What are the benefits to practicing yoga as a complementary therapy and how might it help people with Parkinson’s? Helen Osbourne, a British Hatha yoga instructor since 2013, gives her insight and shares some tips and suggested poses.
How can yoga specifically help people with Parkinson’s?
Yoga for Parkinson’s focuses the mind, strengthens and lengthens muscles, helps coordination and balance, improves posture and relaxes both the body and mind.
How does yoga differ from other types of physical activity?
Yoga works on muscular strength and flexibility, and is non-competitive. It can be done at home, as well as part of a class, and can be easily adapted to individual physical requirements. Yoga has great potential to improve self-esteem, it connects the mind and body, and helps with self-acceptance. It can reduce stress and anxiety by keeping the mind in the present, and is part of a broader supportive philosophy (i.e. Buddhism).
What are the best types of yoga poses and practices for people with Parkinson’s?

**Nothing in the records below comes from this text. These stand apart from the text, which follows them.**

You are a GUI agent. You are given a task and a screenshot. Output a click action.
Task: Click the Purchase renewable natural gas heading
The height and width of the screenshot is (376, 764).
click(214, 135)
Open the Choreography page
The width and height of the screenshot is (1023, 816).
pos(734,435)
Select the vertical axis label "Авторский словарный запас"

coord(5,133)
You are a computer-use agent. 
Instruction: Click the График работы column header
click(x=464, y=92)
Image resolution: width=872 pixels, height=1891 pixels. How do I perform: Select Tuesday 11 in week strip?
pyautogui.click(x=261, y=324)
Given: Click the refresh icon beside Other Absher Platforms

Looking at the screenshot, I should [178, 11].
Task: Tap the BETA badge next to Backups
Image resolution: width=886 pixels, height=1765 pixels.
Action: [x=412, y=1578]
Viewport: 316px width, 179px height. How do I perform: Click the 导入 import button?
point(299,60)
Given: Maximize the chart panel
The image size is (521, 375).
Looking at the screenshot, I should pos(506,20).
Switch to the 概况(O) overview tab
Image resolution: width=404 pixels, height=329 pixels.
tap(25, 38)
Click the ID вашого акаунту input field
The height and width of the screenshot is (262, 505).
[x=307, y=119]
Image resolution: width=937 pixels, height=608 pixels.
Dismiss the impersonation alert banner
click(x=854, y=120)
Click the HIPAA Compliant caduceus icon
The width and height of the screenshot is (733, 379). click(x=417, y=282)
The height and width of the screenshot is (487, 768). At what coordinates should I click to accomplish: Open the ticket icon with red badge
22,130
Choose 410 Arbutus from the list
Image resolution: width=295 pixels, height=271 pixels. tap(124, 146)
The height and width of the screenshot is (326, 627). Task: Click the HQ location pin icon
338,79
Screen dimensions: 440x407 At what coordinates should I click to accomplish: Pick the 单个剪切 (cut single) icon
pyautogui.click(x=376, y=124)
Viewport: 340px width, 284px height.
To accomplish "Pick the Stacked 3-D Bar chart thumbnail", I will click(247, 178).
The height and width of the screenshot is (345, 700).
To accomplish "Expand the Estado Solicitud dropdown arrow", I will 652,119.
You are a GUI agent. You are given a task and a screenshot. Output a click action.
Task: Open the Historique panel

Poses that lengthen and relax muscles to counter rigidity, such as forward bends
It is helpful to practise variations of salabhasana (locust) to counter the round shoulders and forward projection of the head that often accompany Parkinson’s, this helps with core strength and opens the shoulders and chest
Exercises that distract the mind from Parkinson’s tremors, such as chanting and meditation
Breathing practices to relax the body and balance the mind, stimulating the parasympathetic nervous system (the side of the nervous systems that conserves energy and calms)
Seated and floor-based postures to provide a steady foundation, for those who find balance a challenge
It is a good idea to modify and adapt postures with straps, blocks or cushions to make postures more accessible and comfortable.
Watch our video (above), which shows a number of beneficial poses and highlights some of Helen’s suggestions in a clear and easy-to-understand way.
Would you like to see more yoga videos by Helen? Email and let us know Is there any medical research to back up your experience?
There are many complementary therapies that claim to help improve and better manage a whole range of different health conditions. Yoga has gained a lot of interest in recent years, and medical research appears to confirm that it can have a favourable effect on people with Parkinson’s and a number of symptoms associated with the condition. For example:
Applications of yoga in Parkinson's disease: a systematic literature review
A systematic review, published in January 2014 in the Journal of Parkinsonism and Restless Leg Syndrome, revealed yoga can help people with Parkinson’s. An analysis of seven yoga studies – examining the effectiveness of yoga programmes on people with Parkinson’s – was carried out by Canadian researchers.
They found yoga improved mobility, balance and lower-limb strength, and improved upper and lower-body flexibility. The evidence found yoga was also shown to improve wellbeing, mood, depression and sleep.
The study concluded: “This review suggests that yoga provided an alternative method for addressing some of the reversible factors that impact motor function in Parkinson’s disease, as well as contributing to an improved psychosocial wellbeing.”
Effect of Yoga on Motor Function in People with Parkinson’s Disease: A Randomised, Controlled Pilot Study
A randomised, controlled pilot study, published in 2012 in Yoga & Physical Therapy, suggests yoga can improve balance, strength, flexibility, posture and gait in people with Parkinson’s.
The yoga group participated in one hour of Iyengar yoga twice a week for 12 weeks; the programme was adapted for people with Parkinson’s and included yoga postures, breathing and meditation. Physical function assessment tests were obtained from 13 people with Parkinson’s disease that either participated in yoga practice or no intervention (control group).
The researchers from the University of Kansas Medical Center found the yoga group had significant improvement in motor function and balance scores. They also found that there was significant improvements in strength, range of motion, flexibility, foot unloading, and foot lift off.